Uniting workers and communities in the London Borough of Camden
Today members of the public are taking their concerns about the future of London Transport Museum direct to its board of trustees.
Transport for London and central government cuts have left the Museum with an annual shortfall of £2.5 million, casting doubt on the Museum’s ability to survive. Education and outreach posts have already been slashed and the trustees will today be considering further proposals that have alarmed both Museum staff and its supporters.
Manuel Cortes, General Secretary of the TSSA union which represents staff at the Museum, said:
“Swingeing cuts have left the Museum starved of crucial income and mean that its future as an accessible, welcoming venue for Londoners and visitors alike is seriously threatened.
The entrance fee has recently been hiked and further increases have not been ruled out. The future of the school visits programme, which has enabled hundreds of thousands of schoolchildren to learn about transport safety, has not been guaranteed.”

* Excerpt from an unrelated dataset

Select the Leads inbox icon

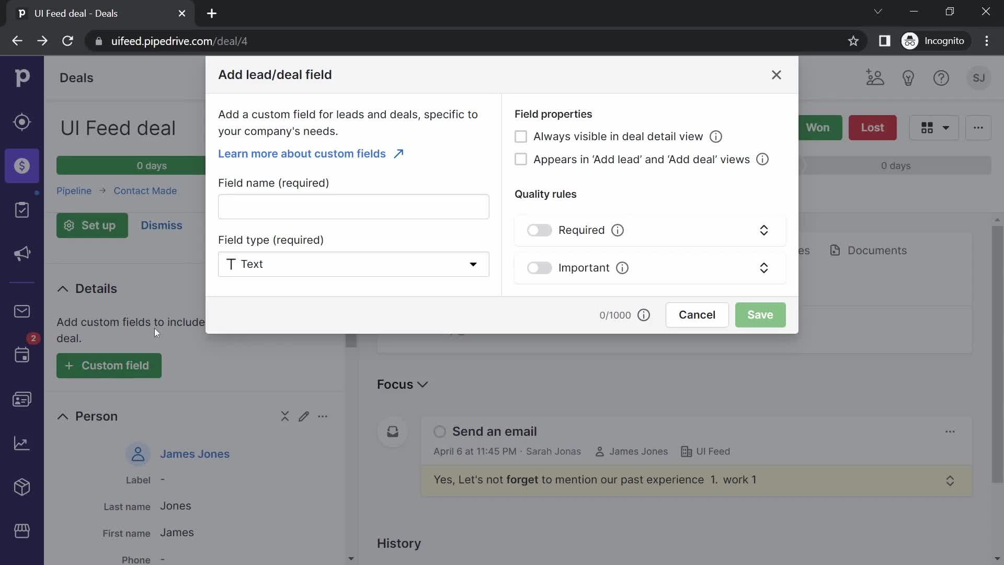click(22, 122)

Union members and community activists will be presenting letters to trustees asking them to make responsible decisions that will safeguard the Museum’s future. Afterwards, the public will be leafleted outside the Museum entrance in Covent Garden Piazza to draw attention to the Museum’s plight.
This week hundreds of members of the public have emailed the trustees, asking them to support measures to ensure that the Museum properly funded.
A letter recently published in the Guardian calling the cuts an ‘act of cultural vandalism’ and asking Mayor of London Boris Johnson to properly fund the Museum was signed by transport commentator Christian Wolmar and broadcaster Tony Robinson among others.